Musik akustik mengalun lembut di kamar, menemani Arya yang kini tengah duduk di tepi kasur, menatap kosong dinding di depannya.
Dirinya semakin jatuh terbenam memikirkan Windy. Gadis itu mengambil alih pikiran Arya. Membuat pemuda itu kali ini lebih menunjukkan sisi perhatian sebagai seorang pacar. Ketimbang sebelum-sebelumnya yang lebih ke sikap egois dan kekanakan.
Jika Windy tau, gadis itu pasti senang bukan kepalang.Arya mengambil hp nya di atas meja belajar yang penuh gumpalan kertas itu. Dilihatnya daftar kontak satu per satu dan berhenti di kontak bernama mad girl. Lalu, terlintas di pikirnya untuk menghubungi Hana. Mungkin saja gadis itu tau bagaimana keadaan Windy sekarang. Baik-baik saja atau tidak.
Kontak Hana berada persis di atas kontak Windy. Arya masih menyimpan nomor milik Hana sejak Sma. Mereka dulu satu kelas, walaupun tidak terlalu dekat.

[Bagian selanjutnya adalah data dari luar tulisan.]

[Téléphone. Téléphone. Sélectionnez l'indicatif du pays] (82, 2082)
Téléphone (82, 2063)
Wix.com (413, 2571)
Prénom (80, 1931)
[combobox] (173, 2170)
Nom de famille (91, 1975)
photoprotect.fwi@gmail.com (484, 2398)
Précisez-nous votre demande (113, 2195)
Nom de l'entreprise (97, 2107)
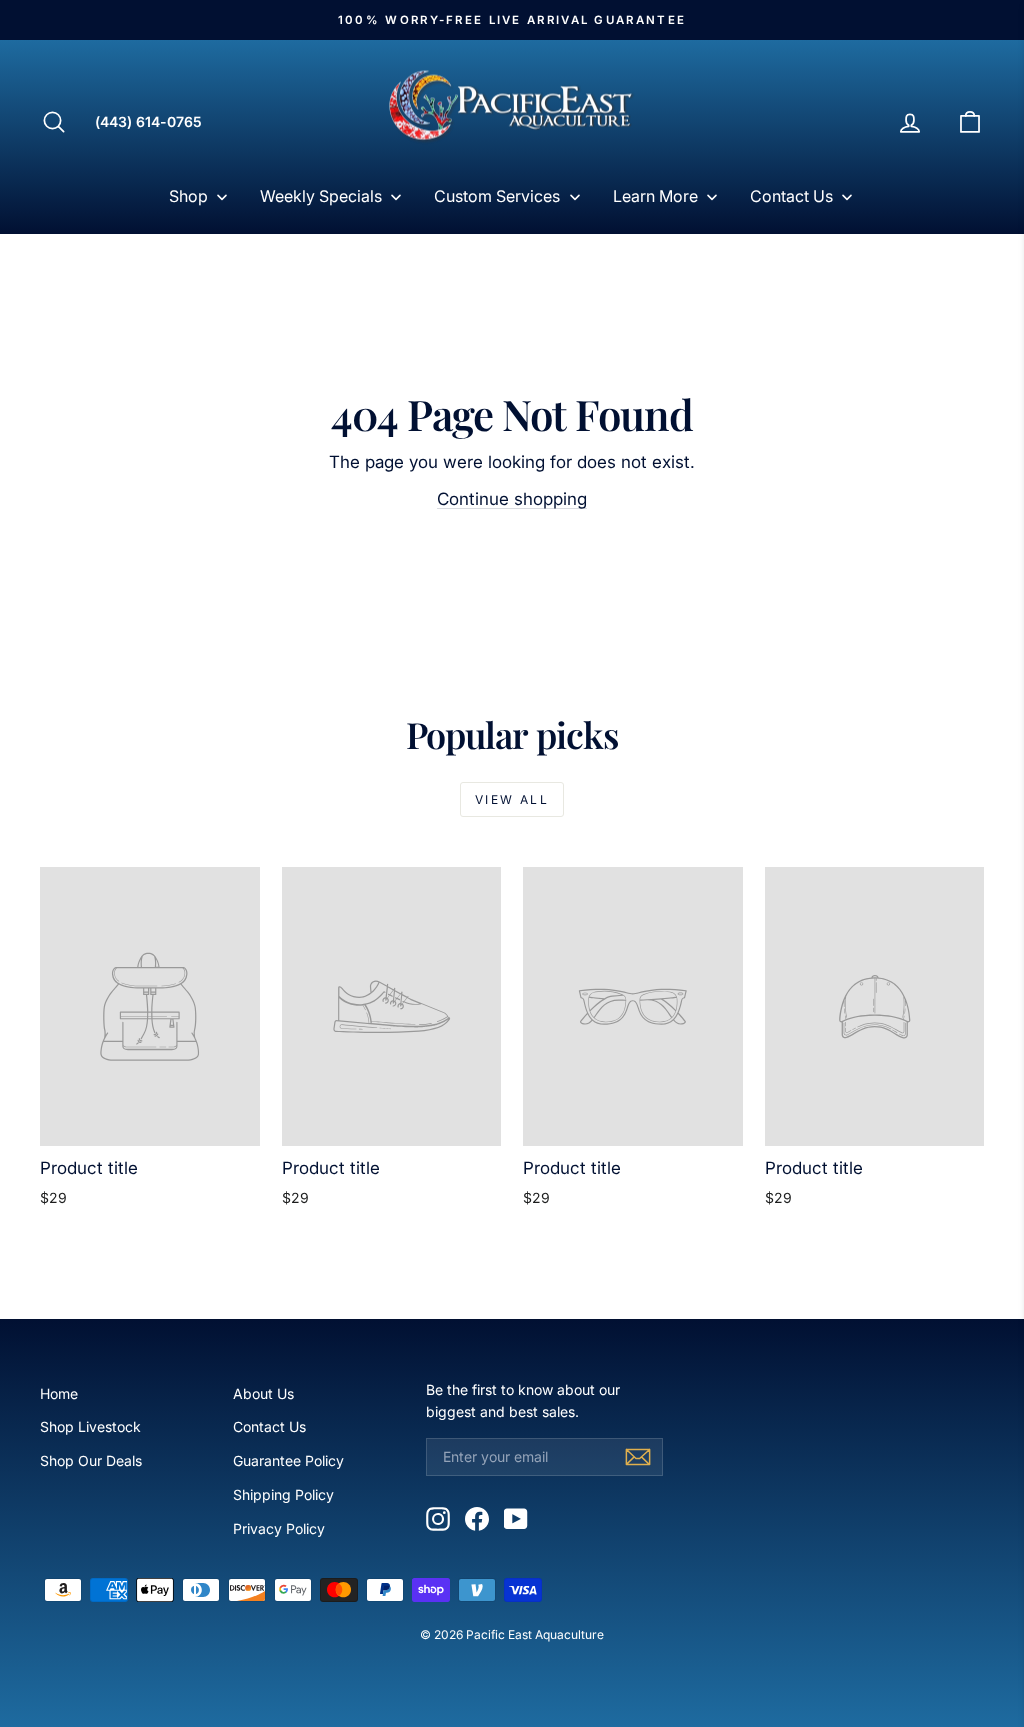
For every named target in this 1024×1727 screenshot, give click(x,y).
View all (512, 799)
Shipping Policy (283, 1494)
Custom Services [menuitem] (497, 196)
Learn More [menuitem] (655, 196)
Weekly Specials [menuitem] (321, 196)
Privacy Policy (279, 1528)
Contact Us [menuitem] (791, 196)
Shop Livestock (90, 1426)
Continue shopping (512, 499)
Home (59, 1393)
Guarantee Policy (288, 1460)
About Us (263, 1393)
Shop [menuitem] (188, 196)
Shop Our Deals (91, 1460)
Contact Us (269, 1426)
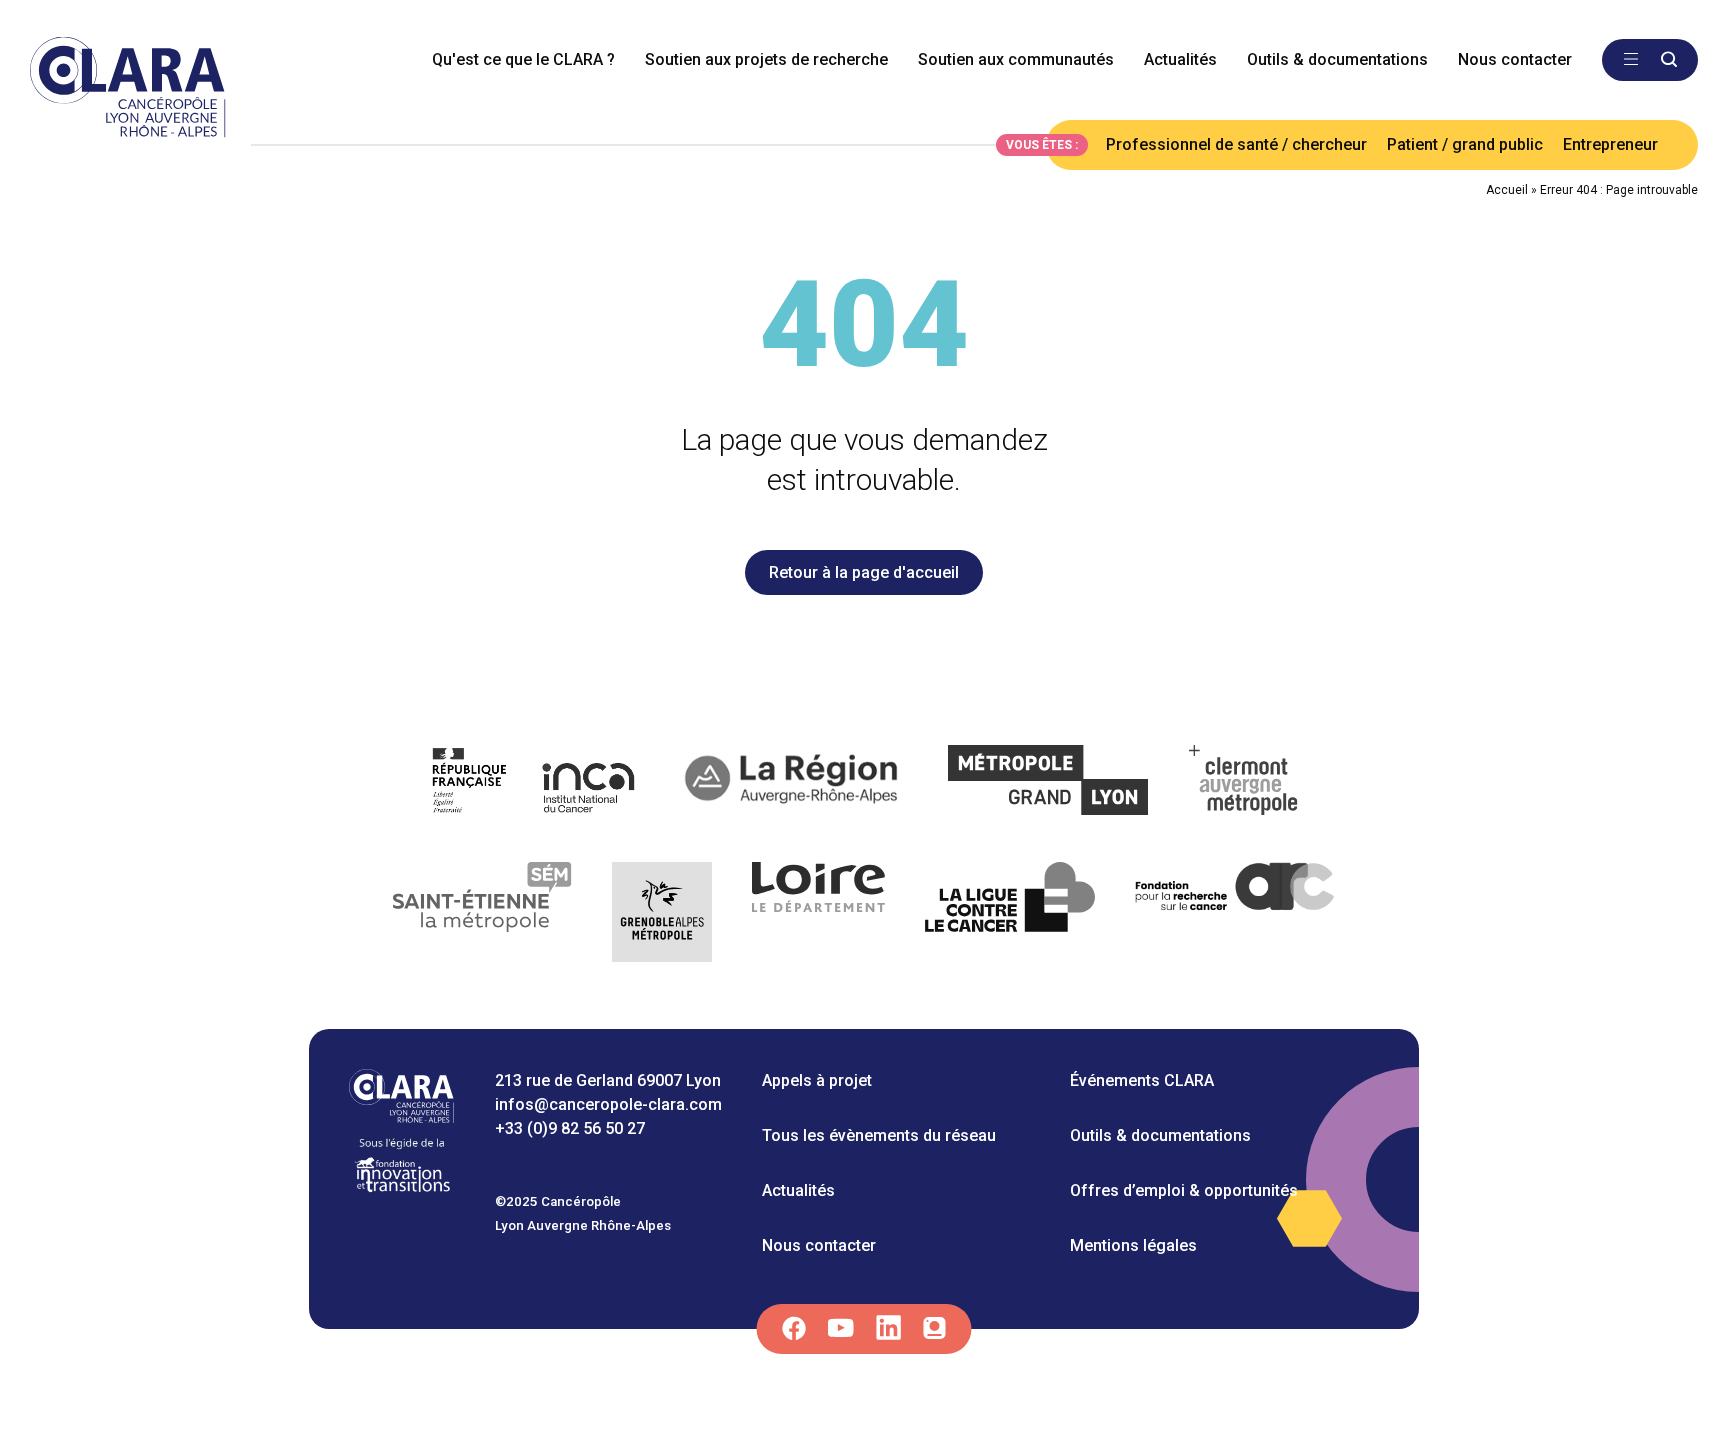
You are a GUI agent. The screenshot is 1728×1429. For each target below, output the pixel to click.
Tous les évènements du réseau (879, 1135)
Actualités (1180, 59)
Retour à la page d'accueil (864, 572)
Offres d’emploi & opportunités (1184, 1190)
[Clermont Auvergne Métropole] (1244, 783)
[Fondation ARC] (1235, 915)
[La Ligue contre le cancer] (1010, 915)
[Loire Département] (818, 915)
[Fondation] (402, 1190)
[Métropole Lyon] (1048, 783)
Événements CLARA (1142, 1080)
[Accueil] (401, 1117)
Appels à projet (817, 1080)
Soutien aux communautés (1016, 59)
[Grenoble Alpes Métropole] (662, 915)
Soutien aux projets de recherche (766, 59)
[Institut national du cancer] (534, 783)
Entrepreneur (1610, 144)
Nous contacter (1515, 59)
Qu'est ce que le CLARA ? (523, 59)
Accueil (1507, 190)
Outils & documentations (1337, 59)
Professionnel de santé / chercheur (1236, 144)
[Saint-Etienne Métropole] (483, 915)
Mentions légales (1133, 1245)
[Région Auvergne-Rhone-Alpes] (793, 783)
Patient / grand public (1465, 144)
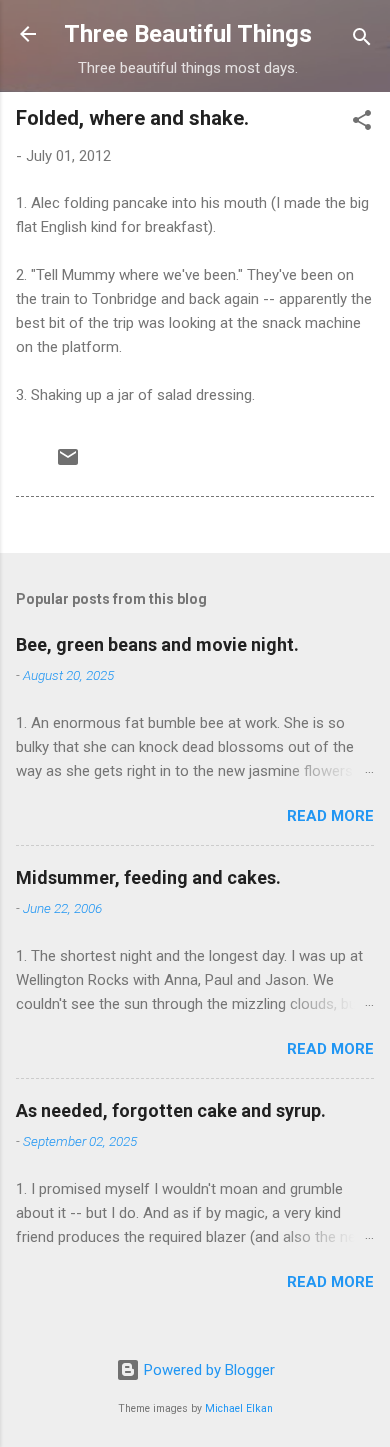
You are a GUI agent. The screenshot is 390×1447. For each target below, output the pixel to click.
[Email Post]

Tetapi, saat tahun terakhir mereka jadi lebih sering berkomunikasi lewat hp sejak peristiwa sekali seumur hidup yang menggelikan dan memalukan bagi Arya. Membuat pengakuan suka kepada Hana di ruang BK, tepat setelah gadis itu menyatakan Arya tidak bersalah pada insiden pengeroyokan adik kelas. Tentu saja Hana menolak dengan wajah datar penuh penolakan.
"Han, lo tau Windy dimana gak?"
"Aku tidak tau. Sudah coba telpon?"
"Udah tapi gak Diangakat. Duuhhh... Gimana dong kalo dia ngambek sama gue."
"Positive thinking aja. Mungkin hpnya di silent, kan dia kerja atau mungkin hp nya low bat. Tenang... Windy bukan tipe orang yang suka ngambek."
"Semoga aja bener, ya. Thanks ya, Han. Bye."
Arya melemparkan hp nya asal ke tempat tidur, lalu menjatuhkan badannya, menatap langit-langit. Lalu mengusap wajahnya kasar. Tik tok jam terdengar lebih nyaring seiring musik berganti memenuhi udara di kamarnya. Sudah pukul sebelas lewat sepuluh dan Arya masih dalam posisi yang sama. Sampai akhirnya ia terlelap dalam keadaan masih memakai sepatu dan belum mengganti pakaian.
***
Pengeras suara yang menyuarakan musik tadi malam baru saja dimatikan pagi ini, sebelum pemuda itu beranjak ke kamar mandi.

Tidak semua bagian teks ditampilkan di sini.